From the looks of it, the new food pyramid trashes fad diets and reiterates the importance of plant-based food in any nutrition plan. A large portion of nutritional emphasis should be given to vegetables and some on fruits and legumes to form the basis of anyone’s diet. Although the bulk of the nutrition nod is on vegetables, the chart in no way champions the vegan diet as the answer to balanced nutrition. Other food groups are included because these provide nutrients which a solely plant-based intake cannot provide. That is why...

Variety, the spice of life, is a key element that does away with palate boredom in the current food chart. A healthy eating plan, according to the present food design, includes many different types of food within a food group as well as the incorporation of servings from all food groups. It isn’t a healthy choice to bump out one or more food groups from one’s diet (unless instructed by your physician) as each has its own set of nutrients integral to human nutrition.

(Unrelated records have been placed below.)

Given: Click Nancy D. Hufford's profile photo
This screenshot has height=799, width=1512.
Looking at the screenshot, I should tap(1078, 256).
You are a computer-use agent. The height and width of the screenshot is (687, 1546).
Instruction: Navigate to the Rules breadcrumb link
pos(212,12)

Another important detail: water should be your beverage of choice, always. Fresh fruit juices then should be counted into your fruit serving allotment for the day. Tea (unless tea can be classified under herbs?) and coffee don’t even figure in the food chart and definitely no sodas or shakes which simply bring in added sugar. Our sugar allotment should come from fruits, and notice that even these are limited, despite their inclusion in the prominent base group.

Aside from sugar, added salt is also given a thumbs-down. Our sodium requirements can be met by those in the food groups. The chart encourages us to train our taste buds to be happy with food flavoured with herbs and spices instead of salt.

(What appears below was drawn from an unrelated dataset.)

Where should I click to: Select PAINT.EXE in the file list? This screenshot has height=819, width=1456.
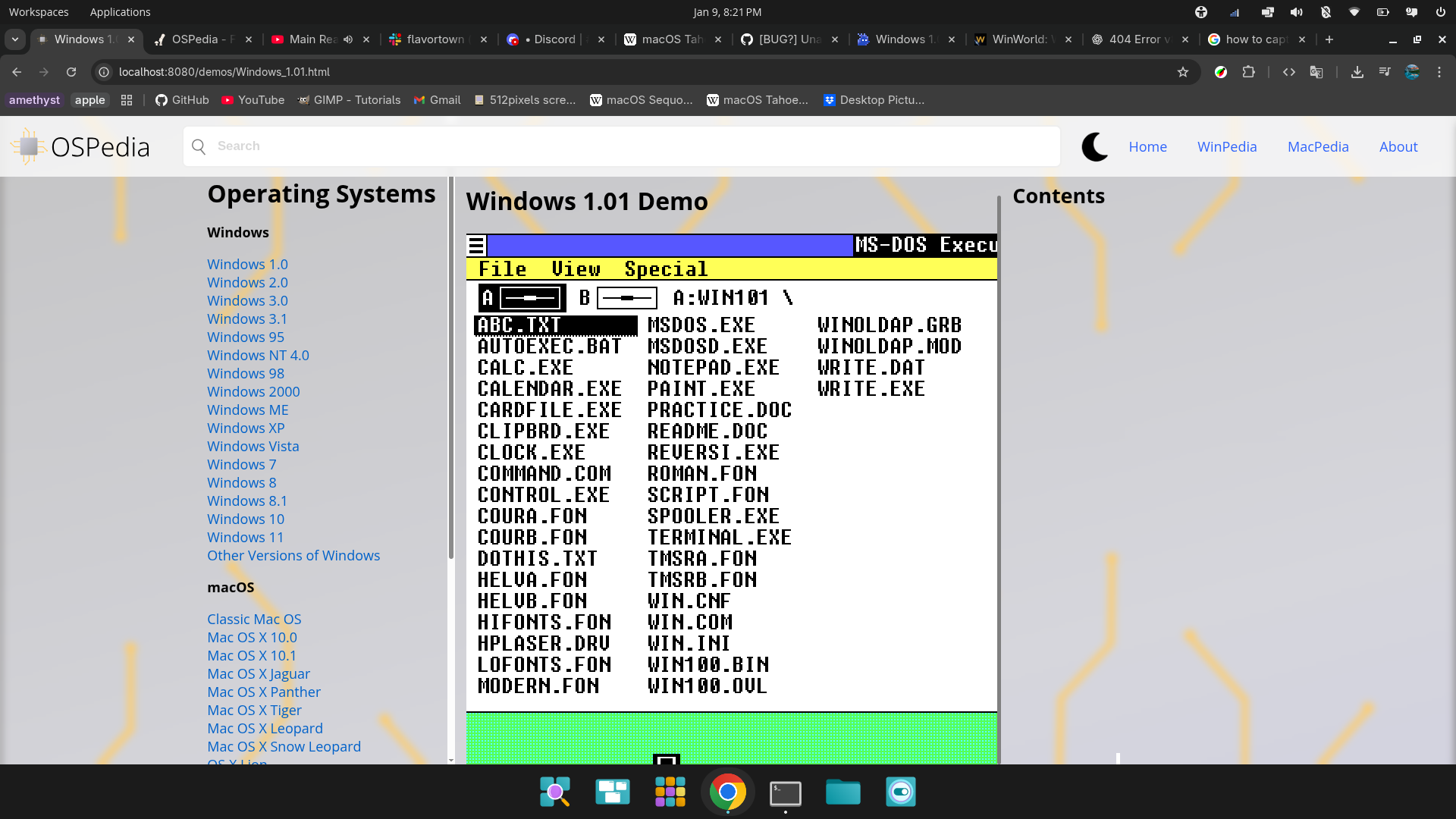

There is absolutely no room for junk food. Well, that’s why they’re junk! And junk now encompasses anything with added salt or sugar, even if it’s got healthy milk or cheese in its ingredients list.

Although, the chart enjoins us to be active everyday, I personally wish they kept the visuals of those moving feet at the pyramid base as in the 2007 chart. Exercise is just as important to optimum health as good nutrition. You can’t have one without the other. Perhaps a snooze visual will be a great inclusion as well to indicate rest. Proper diet, exercise, and rest: my triumvirate for a healthy, happy you.